## To do
1. Please rewrite the stretch of the SQL transform notes from "SELECT json_extract(payload::JSON, '$.user.id')" through "(drops the offset)", putting "timezone-unaware" wherever "timezone-naive" appears.
2. In the SQL transform notes, which column types does DuckDB's json_extract work on?

Global aggregation joined to a reference CSV

This mirrors cli/examples/csv_to_jsonl_sql.yaml — group order data by country and join to a reference countries CSV:

version: 1
name: csv_to_jsonl_sql

pipeline:
  source:
    type: csv
    config:
      path: cli/examples/data/orders.csv
      has_header: true
      batch_size: 0          # whole file as one page → global GROUP BY

  transforms:
    - type: sql
      config:
        query: |
          SELECT c.country,
                 COUNT(*)                      AS order_count,
                 SUM(CAST(o.amount AS DOUBLE)) AS total_amount
          FROM   batch o
          LEFT JOIN countries c ON o.country_code = c.code
          GROUP BY c.country
          ORDER BY c.country
        relations:
          - name: countries
            source:
              type: csv
              path: cli/examples/data/countries.csv
              has_header: true

  sink:
    type: jsonl
    config:
      path: /tmp/faucet_sql_demo.jsonl

Run it (requires the transform-sql, source-csv, and sink-jsonl features):

faucet run cli/examples/csv_to_jsonl_sql.yaml

Output rows look like:

{"country":"Germany","order_count":1,"total_amount":3.0}
{"country":"India","order_count":1,"total_amount":7.0}
{"country":"United States","order_count":2,"total_amount":15.5}

Enrich with an inline lookup table

transforms:
  - type: sql
    config:
      query: |
        SELECT b.id, b.tier_id, t.label AS tier
        FROM batch b
        LEFT JOIN tiers t ON b.tier_id = t.id
      relations:
        - name: tiers
          source:
            type: values
            columns: [id, label]
            rows:
              - [1, gold]
              - [2, silver]
              - [3, bronze]

Working with JSON columns

DuckDB's json_extract works on string or JSON columns. If a field is a JSON string, use it directly:

SELECT json_extract(payload, '$.user.id') AS user_id FROM batch

Or cast it first:

SELECT json_extract(payload::JSON, '$.user.id') AS user_id FROM batch

Timestamp / timezone note

DuckDB's TIMESTAMP type is timezone-naive. faucet JSON timestamps are RFC 3339 strings (e.g. "2026-01-01T12:00:00Z"). To compare or cast them:

-- Parse an RFC 3339 string into a DuckDB TIMESTAMP (drops the offset)
SELECT CAST(created_at AS TIMESTAMP) AS ts FROM batch
WHERE CAST(created_at AS TIMESTAMP) > '2026-01-01'::TIMESTAMP

-- Keep the string form, compare lexicographically (safe for UTC-only data)
SELECT * FROM batch WHERE created_at > '2026-01-01T00:00:00Z'

If your timestamps include non-UTC offsets, normalise them to UTC with cast before passing to the SQL transform, or parse with strptime.

## Extracted data
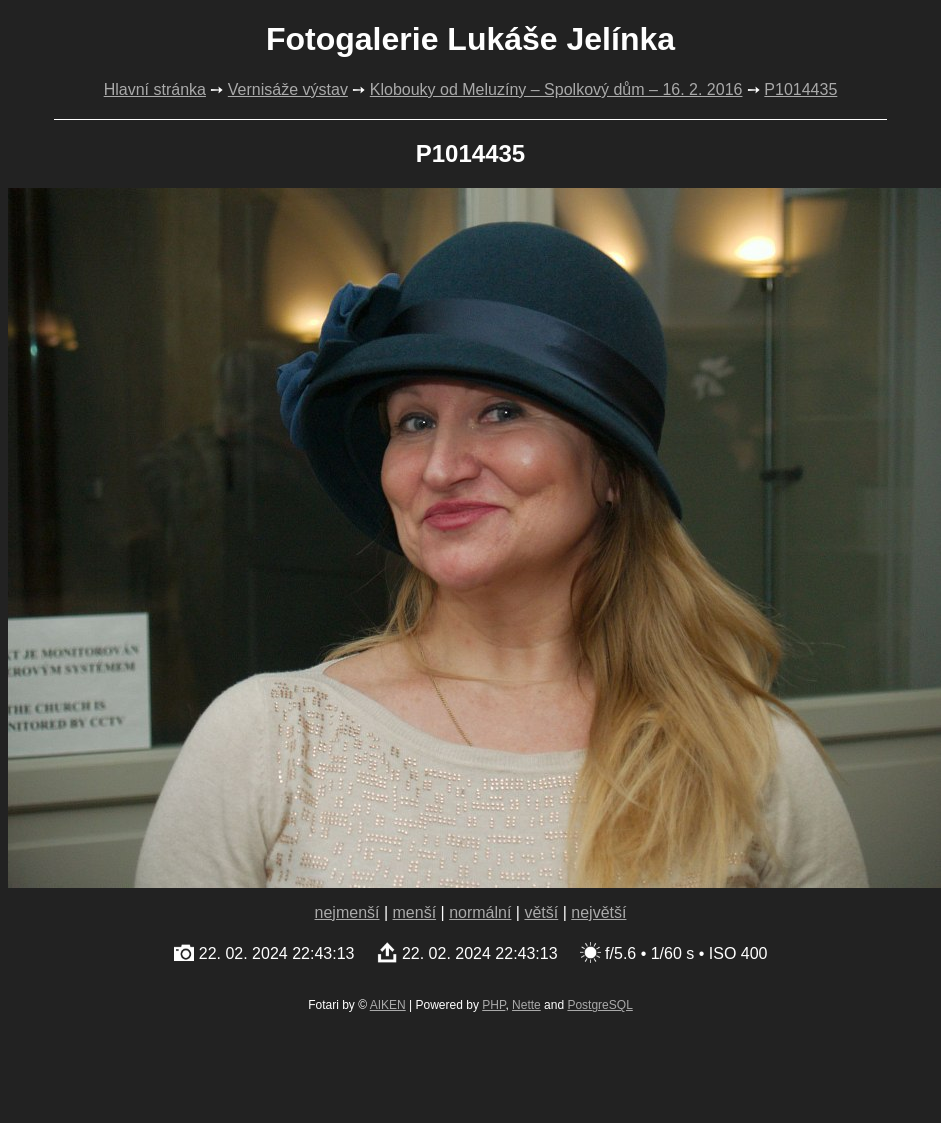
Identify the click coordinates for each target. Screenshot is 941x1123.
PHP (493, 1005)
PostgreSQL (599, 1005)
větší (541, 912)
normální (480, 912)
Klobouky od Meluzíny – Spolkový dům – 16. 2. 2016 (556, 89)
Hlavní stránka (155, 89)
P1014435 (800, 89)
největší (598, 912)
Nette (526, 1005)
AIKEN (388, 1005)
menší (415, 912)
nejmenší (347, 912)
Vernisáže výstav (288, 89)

## Task-by-task results
1.
SELECT json_extract(payload::JSON, '$.user.id') AS user_id FROM batch

Timestamp / timezone note

DuckDB's TIMESTAMP type is timezone-unaware. faucet JSON timestamps are RFC 3339 strings (e.g. "2026-01-01T12:00:00Z"). To compare or cast them:

-- Parse an RFC 3339 string into a DuckDB TIMESTAMP (drops the offset)

2. String or JSON columns.